Has tardado toda una semana en decirme que no podías seguir quedando conmigo. Dulce eufemismo para poner fin a las noches de sexo sin licencia. Al final Carlos tenía razón y has tardado toda una semana en confesarle al iluso con el que dices que quieres casarte que el chico que estaba en el cine el lunes pasado es tus reuniones de trabajo, la fiesta de cumpleaños de Maite, los sábados de retiro espiritual antiestrés en Cuenca, tus compras, el dolor de cabeza de tu madre, los días de playa con tus sobrinos, tu gimnasio y tus clases de yoga del último año y medio.

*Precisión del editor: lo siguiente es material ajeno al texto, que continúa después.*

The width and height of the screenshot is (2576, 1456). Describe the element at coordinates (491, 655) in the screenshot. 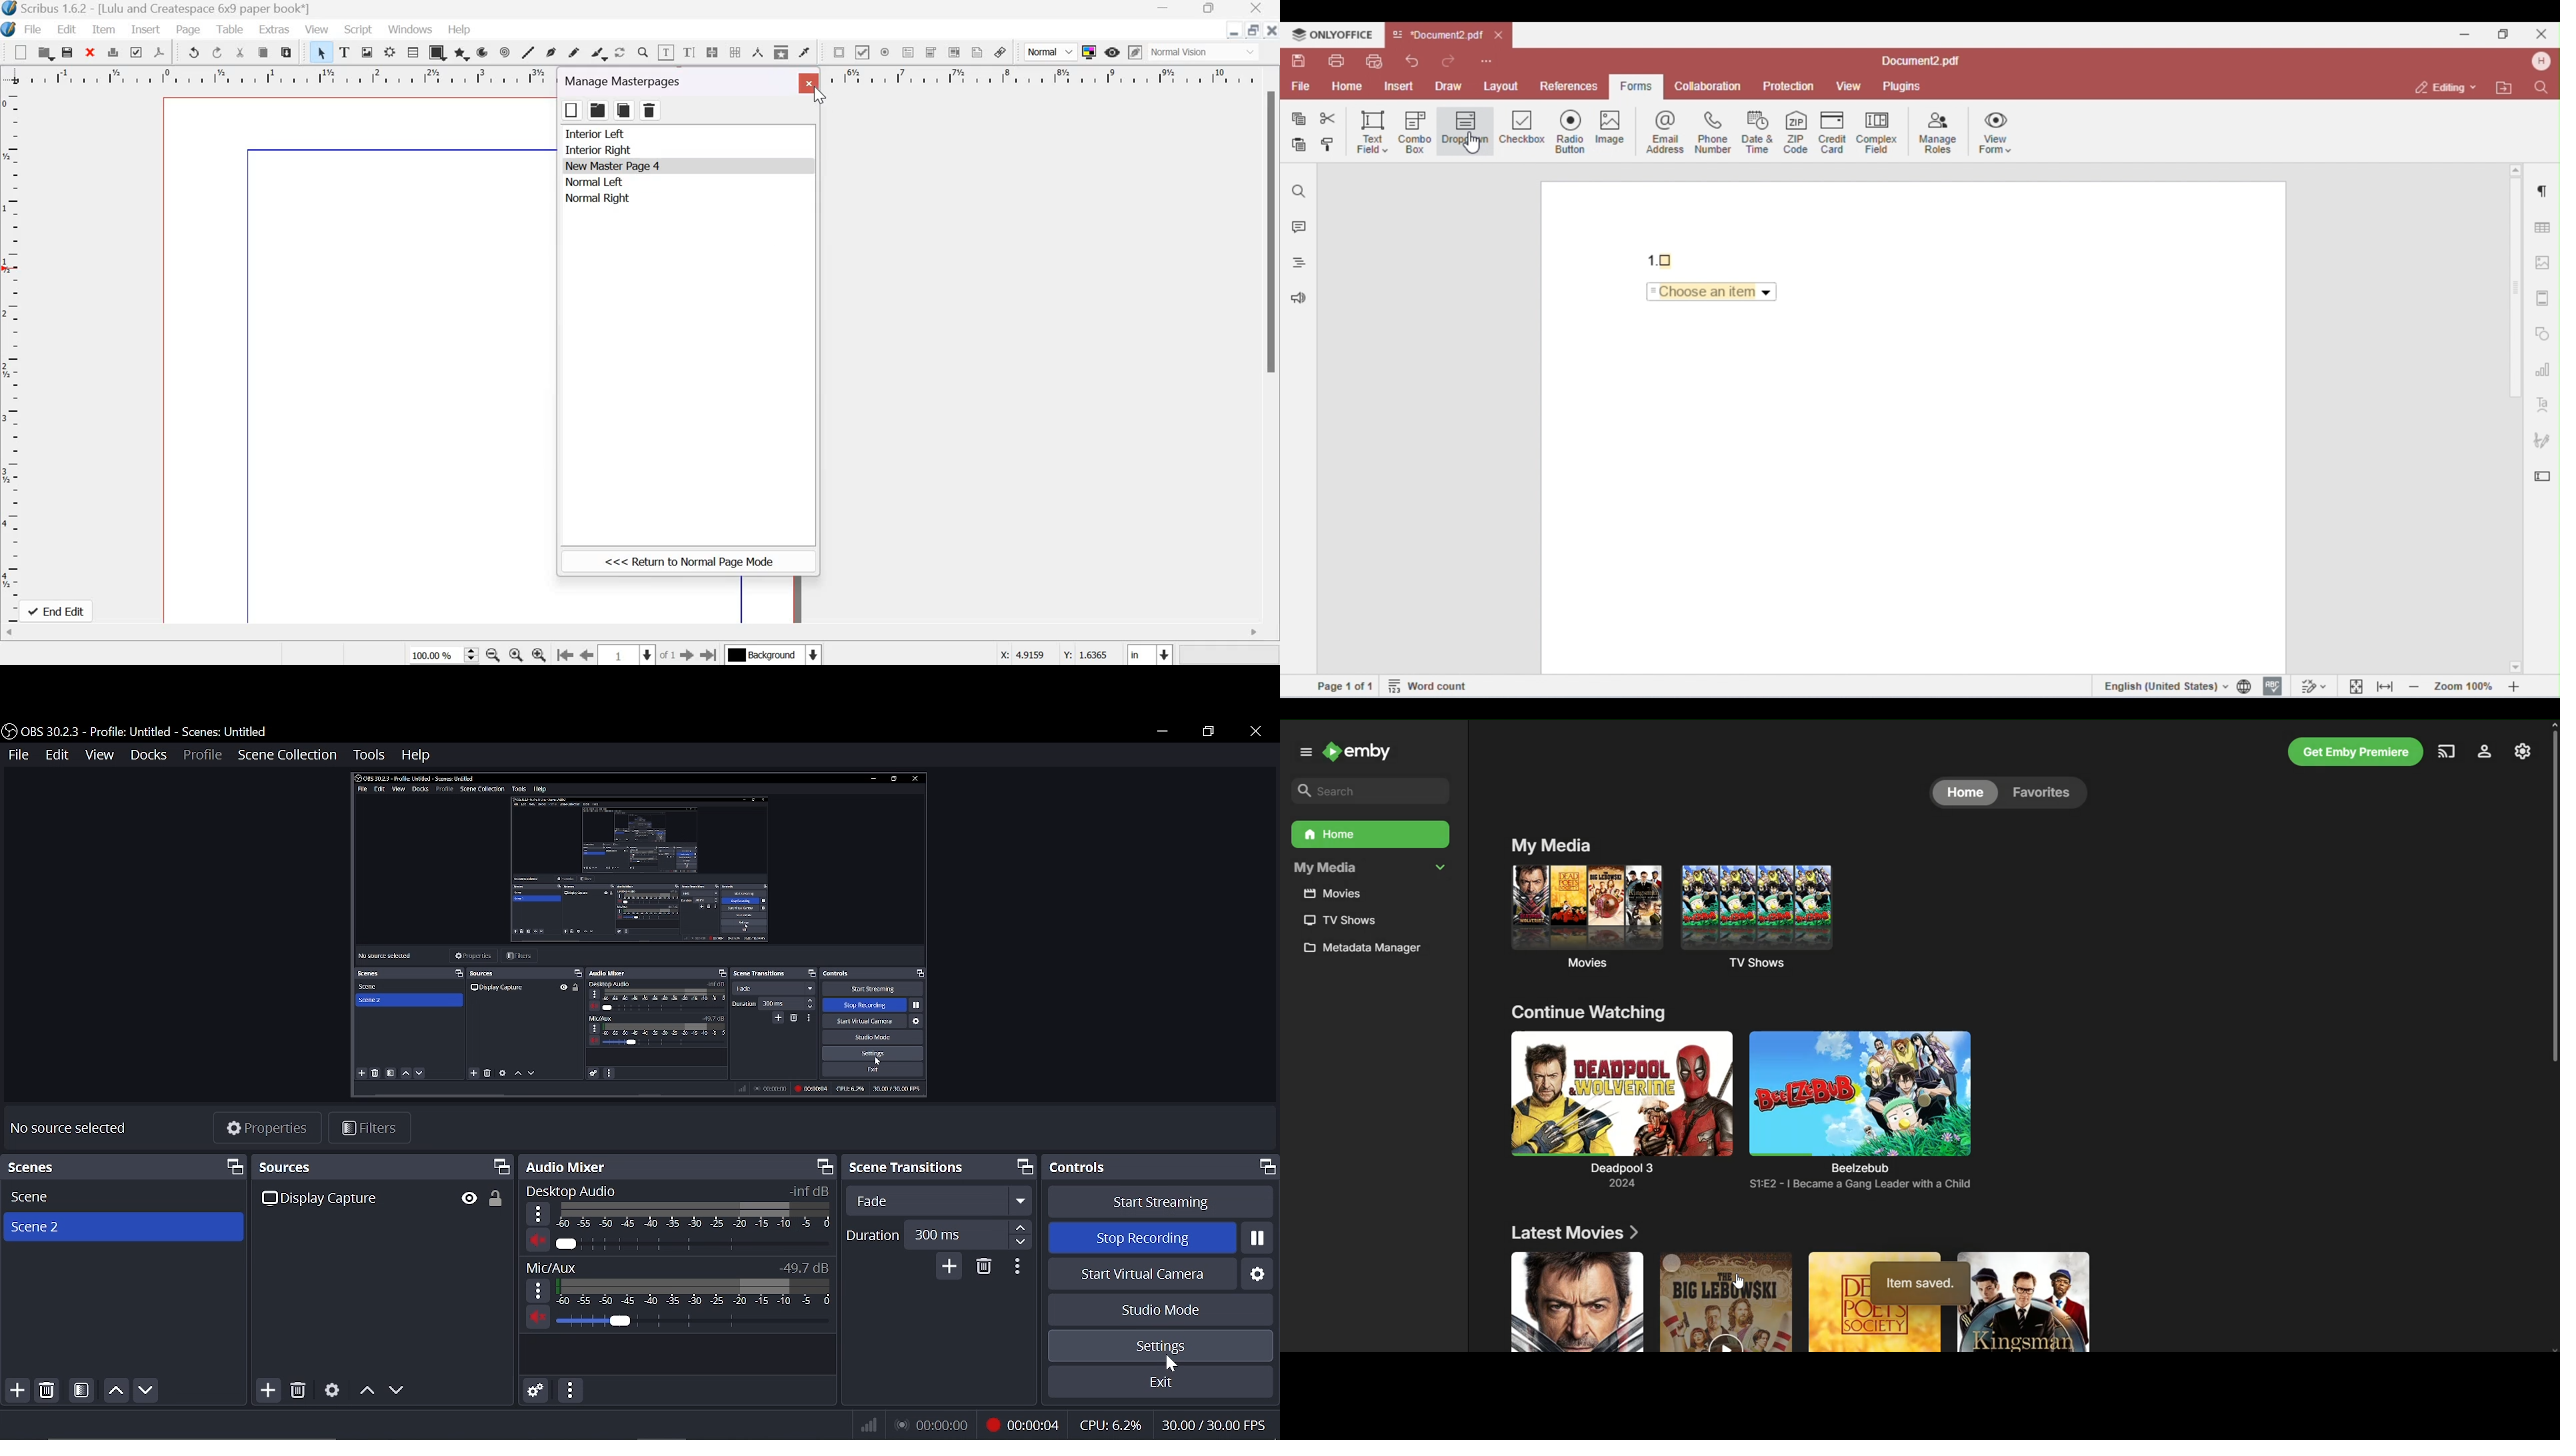

I see `zoom out` at that location.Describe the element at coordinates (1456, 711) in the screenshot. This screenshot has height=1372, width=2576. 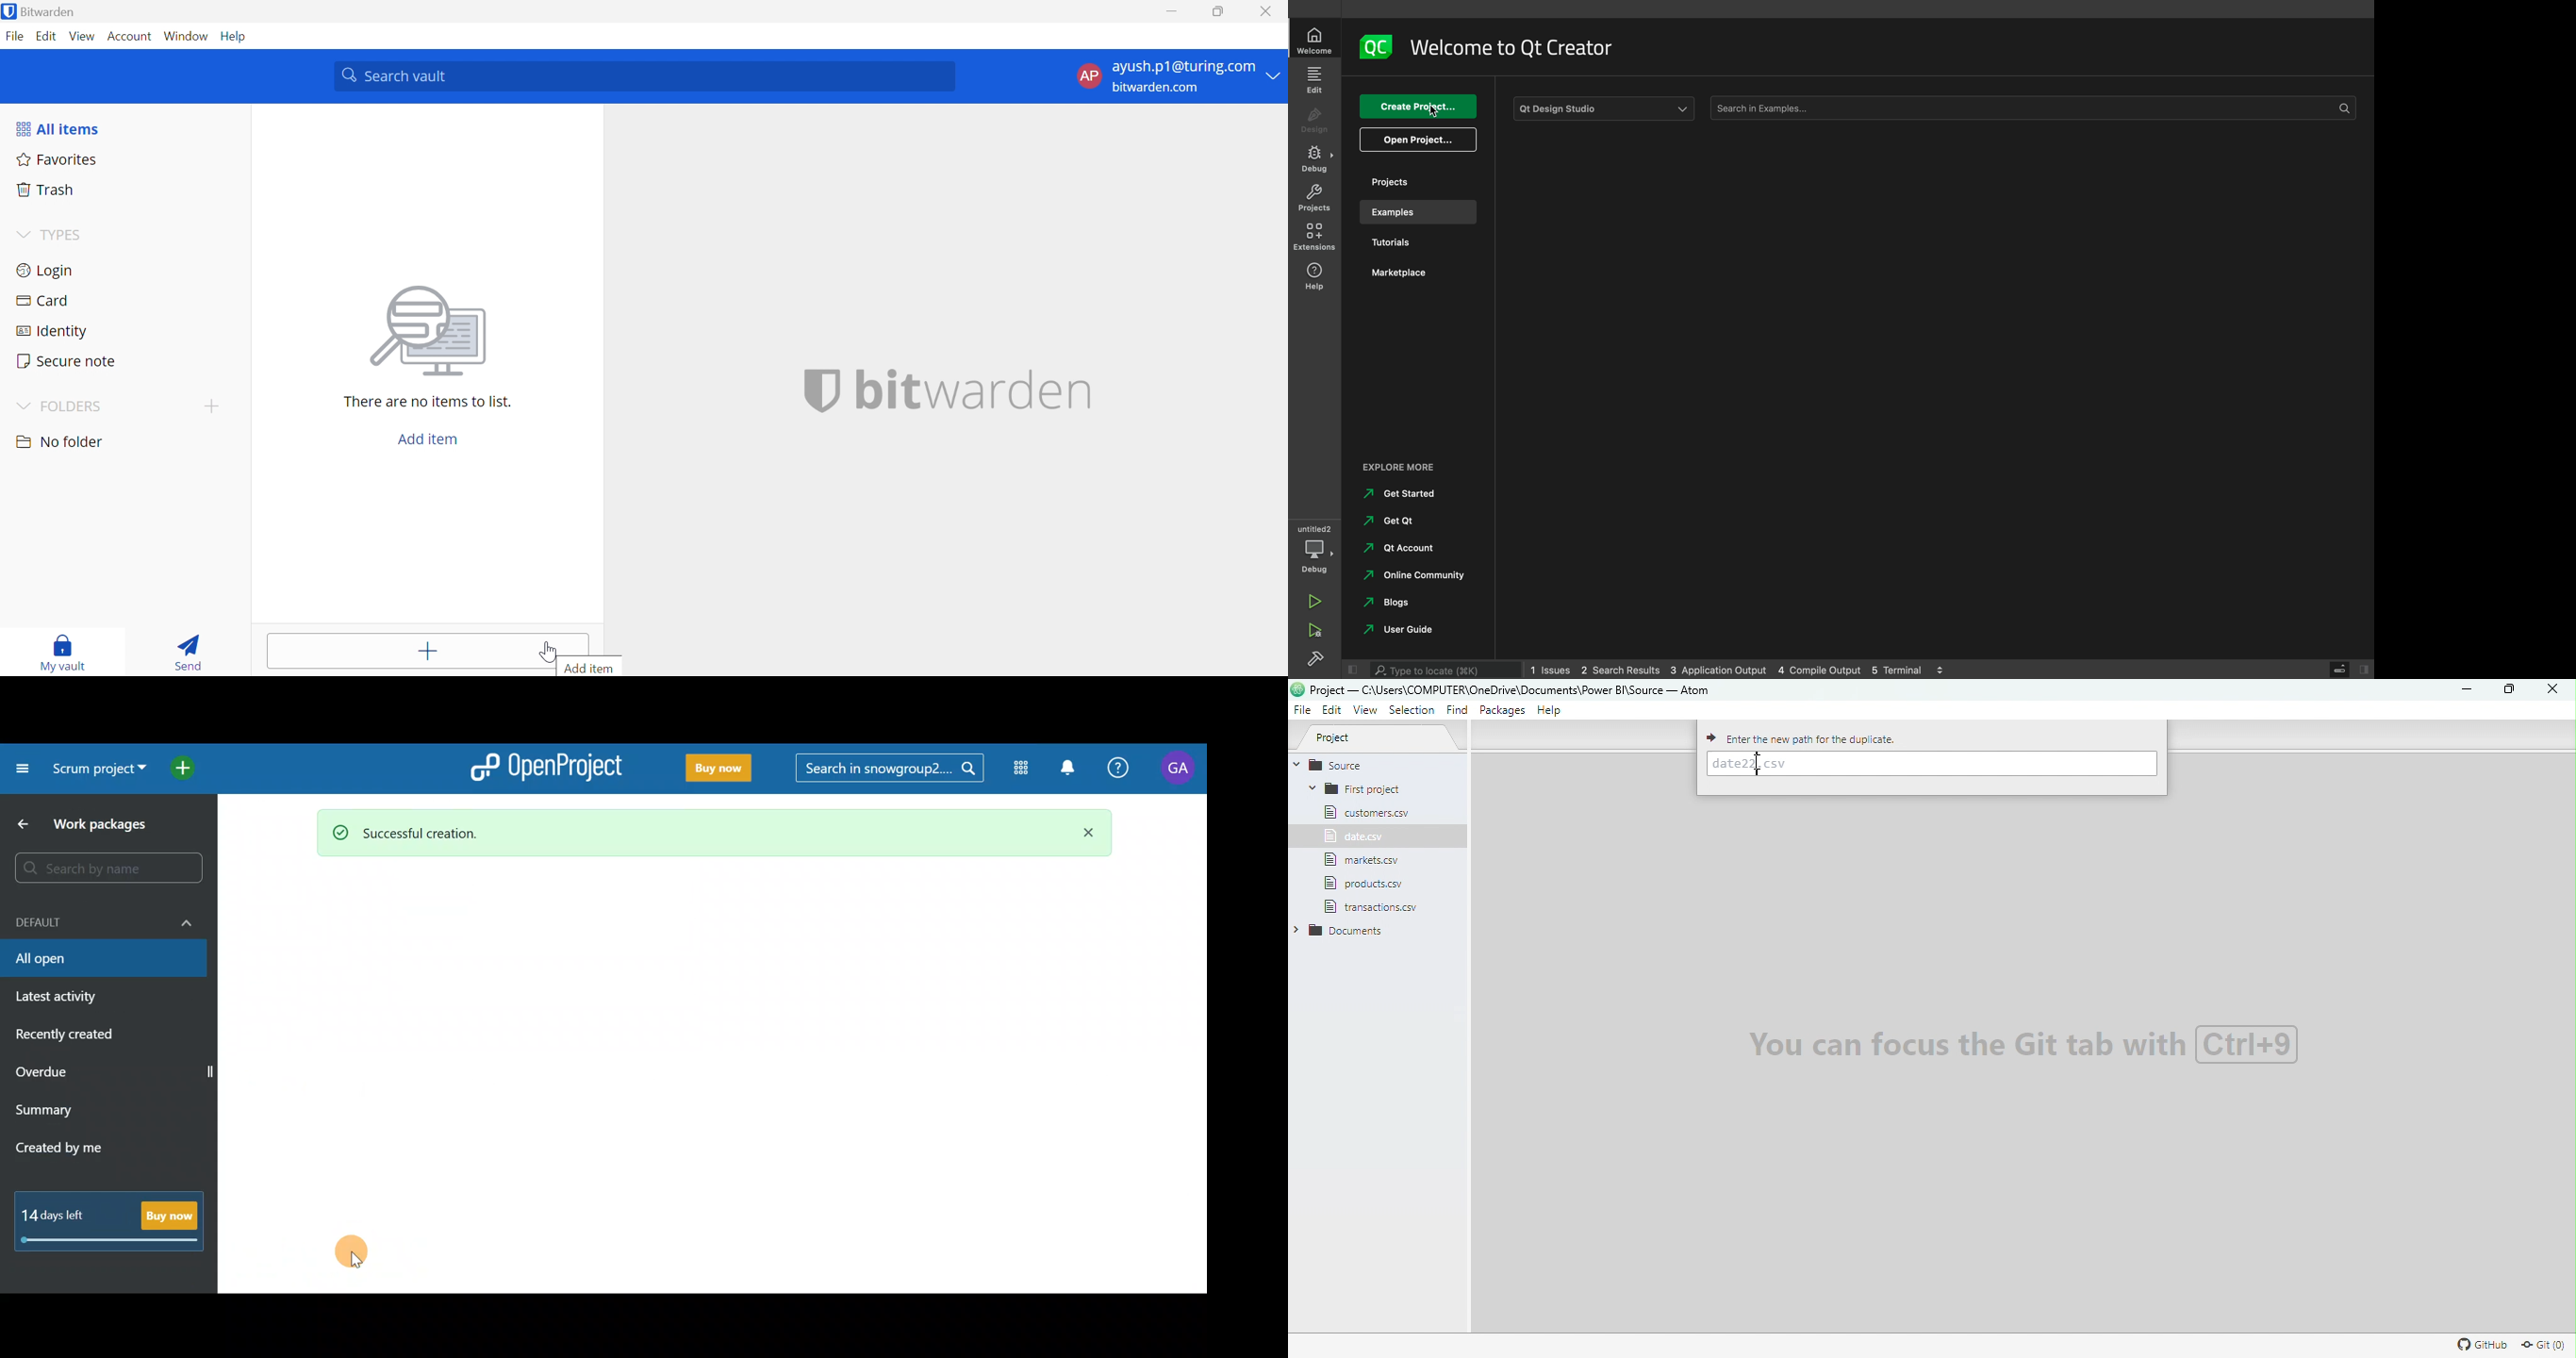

A mí me has contado que la estabilidad, a largo plazo, es algo seguro en lo que necesitas invertir, y que no puedes dejarle, porque te quiere, porque habéis hecho planes desde que erais unos críos y te sientes en deuda con él porque ha estado a tu lado siempre. A mí, Paula, me da exactamente igual los planes que tengas con él, porque sé que los míos son mejores y que ella –la mujer rubia- los apreciará algún día mejor que tú si decido rellenar tu lado de la cama con sus manos. ¿Qué harás con un hombre al que no consigues ser fiel? ¿Qué puedes hacer con un hombre que no te entiende, y que te aburre? Estás enamorada de la rutina del que no te ofrece más porque no sabe dártelo. Así es como quieres pasar el resto de tu vida, o hasta que encuentres otros pantalones que salten delante de tus ojazos verdes: conformándote con alguien a quien no quieres por no arriesgarte a asumirlo.
Yo quería darte más que una cama en la que sudar cuando él está fuera. Yo también tenía planes. Ya me había cansado de ser el suplente. Quería ser, sin tiempo cronometrado, el que te hiciera reír y olvidar, con el que pudieras hablar durante horas sin cansarte, al que te podías llevar a ese sitio en el que te gusta estar sola. Y ahora te crees que puedes llegar y contarme una historia de amor en la que nunca has creído, y pensar que me la voy a creer yo. Ojalá hubieras aprendido a leer en mí todas estas cosas que no supe explicarte.
Dios santo, cómo pude equivocarme tanto contigo. Todo este tiempo estuviste buscando una excusa para parar esta relación, ahora que la tienes ¿sabes? es lo que menos me interesa. Yo te pedí que no me dejaras. No te pedí nunca una explicación para justificarte. Te pedí que no me dejaras. Yo sí dije te quiero. Ya te acordarás después. Tu subconsciente lo sabe.
P.D.: 30 de enero
Pobre Luis María, qué idiota casarse conmigo. No sabe lo que se echa encima. O debajo, como dice Nora que posa de emancipada intelectual.
Gracias por hacerme entender a Cortazar. Quema la carta si quieres, pero guarda el sobre como yo lo he guardado todo este tiempo.